In light of disturbing WikiLeaks cables, American and worldwide human rights and environmental organizations will also be questioning why the Obama administration is covertly pushing for Bangladesh to reverse course and acquiesce to an internationally condemned open-pit mine that will displace an estimated 100,000-200,000 villagers and ravage desperately needed farmland and water resources.

There were some interesting pieces about the nuclear crisis in Japan that made mention of the Upper Big Branch Mine Disaster and would be of interest to Coal Tattoo readers who are interested not just in energy policy, but in how major workplace or environmental disasters can occur, despite the many layers of protections industry sets up.

In one story, the New York Times pointed out:

Three of the world’s chief sources of large-scale energy production — coal, oil and nuclear power — have all experienced eye-popping accidents in just the past year. The Upper Big Branch coal mine explosion in West Virginia, the Deepwater Horizon blowout and oil spill in the Gulf of Mexico and the unfolding nuclear crisis in Japan have dramatized the dangers of conventional power generation at a time when the world has no workable alternatives able to operate at sufficient scale.

The policy implications for the United States are vexing. “It’s not possible to achieve a climate solution based on existing technology without a significant reliance on nuclear power,” said Jason Grumet, president of the Bipartisan Policy Center in Washington and an energy and climate change adviser to the 2008 Obama campaign. “It’s early to reach many conclusions about what happened in Japan and the relevance of what happened to the United States. But the safety of nuclear power will certainly be high on the list of questions for the next several months.”

“The world is fundamentally a set of relative risks,” Mr. Grumet added, noting the confluence of disasters in coal mining, oil drilling and nuclear plant operations. “The accident certainly has diminished what had been a growing impetus in the environmental community to support nuclear power as part of a broad bargain on energy and climate policy.”

And in another piece in its Week in Review section, the Times explained:

The sobering fact is that megadisasters like the Japanese earthquake can overcome the best efforts of our species to protect against them. No matter how high the levee or how flexible the foundation, disaster experts say, nature bats last. Dr. Irwin Redlener, director of the National Center for Disaster Preparedness at Columbia University, warned that an earthquake in the United States along the New Madrid fault, which caused strong earthquakes early in the 19th century, could kill tens, or even hundreds of thousands of people in the more densely populated cities surrounding the Mississippi River.

All technology can do in the face of such force is to minimize damage to communities and infrastructure, he said, and “on both of those fronts, we’re never going to be perfect.”

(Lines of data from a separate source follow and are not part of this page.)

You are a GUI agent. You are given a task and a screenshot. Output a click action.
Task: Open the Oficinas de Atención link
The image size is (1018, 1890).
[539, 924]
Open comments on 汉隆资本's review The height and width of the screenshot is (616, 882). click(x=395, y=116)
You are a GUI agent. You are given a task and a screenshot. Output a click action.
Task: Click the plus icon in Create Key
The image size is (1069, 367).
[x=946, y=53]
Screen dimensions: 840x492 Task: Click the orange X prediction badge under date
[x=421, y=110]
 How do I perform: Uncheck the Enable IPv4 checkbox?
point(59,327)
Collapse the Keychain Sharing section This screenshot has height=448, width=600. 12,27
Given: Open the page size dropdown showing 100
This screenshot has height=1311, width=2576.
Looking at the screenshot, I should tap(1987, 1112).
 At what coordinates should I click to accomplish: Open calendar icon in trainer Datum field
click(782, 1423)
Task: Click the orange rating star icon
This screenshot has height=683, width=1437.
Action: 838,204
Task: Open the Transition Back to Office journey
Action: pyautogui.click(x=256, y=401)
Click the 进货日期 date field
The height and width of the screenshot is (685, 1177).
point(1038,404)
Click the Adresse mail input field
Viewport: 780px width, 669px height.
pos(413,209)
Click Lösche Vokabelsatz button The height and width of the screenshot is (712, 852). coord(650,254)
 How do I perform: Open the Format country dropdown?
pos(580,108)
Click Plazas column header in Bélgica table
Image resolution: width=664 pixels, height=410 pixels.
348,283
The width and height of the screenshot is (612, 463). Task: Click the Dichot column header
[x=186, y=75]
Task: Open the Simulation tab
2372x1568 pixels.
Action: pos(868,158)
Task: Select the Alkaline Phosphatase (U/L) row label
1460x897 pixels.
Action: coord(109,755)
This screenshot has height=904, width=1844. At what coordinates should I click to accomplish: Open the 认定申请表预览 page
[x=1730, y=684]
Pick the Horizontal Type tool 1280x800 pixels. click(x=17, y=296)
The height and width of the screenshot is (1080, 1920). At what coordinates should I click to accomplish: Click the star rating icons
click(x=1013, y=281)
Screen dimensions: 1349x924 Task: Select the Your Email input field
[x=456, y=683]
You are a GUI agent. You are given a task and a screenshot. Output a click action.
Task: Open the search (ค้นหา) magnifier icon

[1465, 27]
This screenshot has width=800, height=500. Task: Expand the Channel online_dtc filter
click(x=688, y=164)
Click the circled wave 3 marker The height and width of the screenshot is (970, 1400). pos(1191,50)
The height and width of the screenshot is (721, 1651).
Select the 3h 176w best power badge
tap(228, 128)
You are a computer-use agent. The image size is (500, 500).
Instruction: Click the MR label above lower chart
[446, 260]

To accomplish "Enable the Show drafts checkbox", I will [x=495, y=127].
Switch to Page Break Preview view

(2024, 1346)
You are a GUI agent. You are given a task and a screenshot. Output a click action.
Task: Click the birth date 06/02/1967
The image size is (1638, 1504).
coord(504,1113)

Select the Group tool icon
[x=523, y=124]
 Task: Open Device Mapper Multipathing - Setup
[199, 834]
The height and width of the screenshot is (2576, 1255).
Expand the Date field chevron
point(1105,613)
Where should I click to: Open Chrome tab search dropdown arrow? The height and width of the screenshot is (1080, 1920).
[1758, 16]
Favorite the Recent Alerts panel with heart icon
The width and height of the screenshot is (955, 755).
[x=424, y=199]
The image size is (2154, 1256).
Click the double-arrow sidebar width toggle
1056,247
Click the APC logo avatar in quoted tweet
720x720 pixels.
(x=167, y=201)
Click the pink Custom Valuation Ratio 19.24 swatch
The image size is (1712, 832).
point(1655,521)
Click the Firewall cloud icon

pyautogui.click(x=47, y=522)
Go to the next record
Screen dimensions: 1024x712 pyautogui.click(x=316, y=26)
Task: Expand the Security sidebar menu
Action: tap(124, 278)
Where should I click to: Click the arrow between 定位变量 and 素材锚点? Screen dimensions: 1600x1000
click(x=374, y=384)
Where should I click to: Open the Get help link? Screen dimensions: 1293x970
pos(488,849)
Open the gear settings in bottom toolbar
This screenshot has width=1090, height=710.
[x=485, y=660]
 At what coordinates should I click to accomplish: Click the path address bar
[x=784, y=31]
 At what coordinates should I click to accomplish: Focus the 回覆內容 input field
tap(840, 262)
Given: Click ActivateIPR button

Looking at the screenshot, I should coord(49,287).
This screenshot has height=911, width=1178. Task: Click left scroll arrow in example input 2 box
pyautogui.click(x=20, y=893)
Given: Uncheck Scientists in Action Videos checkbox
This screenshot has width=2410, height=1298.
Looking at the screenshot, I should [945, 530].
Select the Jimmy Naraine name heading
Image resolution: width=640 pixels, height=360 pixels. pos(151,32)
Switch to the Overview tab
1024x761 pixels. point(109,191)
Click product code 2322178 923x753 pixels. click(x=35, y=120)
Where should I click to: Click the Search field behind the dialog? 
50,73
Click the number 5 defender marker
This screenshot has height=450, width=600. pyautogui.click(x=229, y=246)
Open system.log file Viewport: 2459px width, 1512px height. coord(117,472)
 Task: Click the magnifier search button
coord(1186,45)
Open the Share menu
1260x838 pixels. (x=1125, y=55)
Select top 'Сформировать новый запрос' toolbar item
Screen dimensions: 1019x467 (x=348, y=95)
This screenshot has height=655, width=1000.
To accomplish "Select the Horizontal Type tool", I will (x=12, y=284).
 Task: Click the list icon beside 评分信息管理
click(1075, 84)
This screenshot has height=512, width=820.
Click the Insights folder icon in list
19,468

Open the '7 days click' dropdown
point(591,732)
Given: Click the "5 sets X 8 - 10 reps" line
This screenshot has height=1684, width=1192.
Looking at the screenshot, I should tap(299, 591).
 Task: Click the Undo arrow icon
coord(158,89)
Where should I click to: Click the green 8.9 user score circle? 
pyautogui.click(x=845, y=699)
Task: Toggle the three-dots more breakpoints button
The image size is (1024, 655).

And a Washington Post piece reported:

Many scholars now think that the very complexity of modern life — including our transportation and communication systems, our economy and our social interactions — is directly implicated in the severity of catastrophes. In more complex systems, even small changes or perturbations can have disproportionate and unpredictable effects. The things that make our systems more efficient also make them more effective in spreading the impact of a catastrophe.

The lesson to be drawn from all this is not that we should roll back the clock and return to a simpler and less interconnected existence. It is, rather, that more attention must be paid to the extra risks that come with all the advantages of modern life. There may be a significant cost involved in preventing low-probability disasters, or having sufficient infrastructure to deal with them when they cannot be prevented. But as we are reminded by this week’s events in Japan, that cost is likely to be less than the cost of ignoring those risks and doing nothing at all.

Finally, the Spike TV reality show, “Coal” is certainly getting a lot of media coverage, including reviews by The New York Times, The Associated Press, and MetroNews.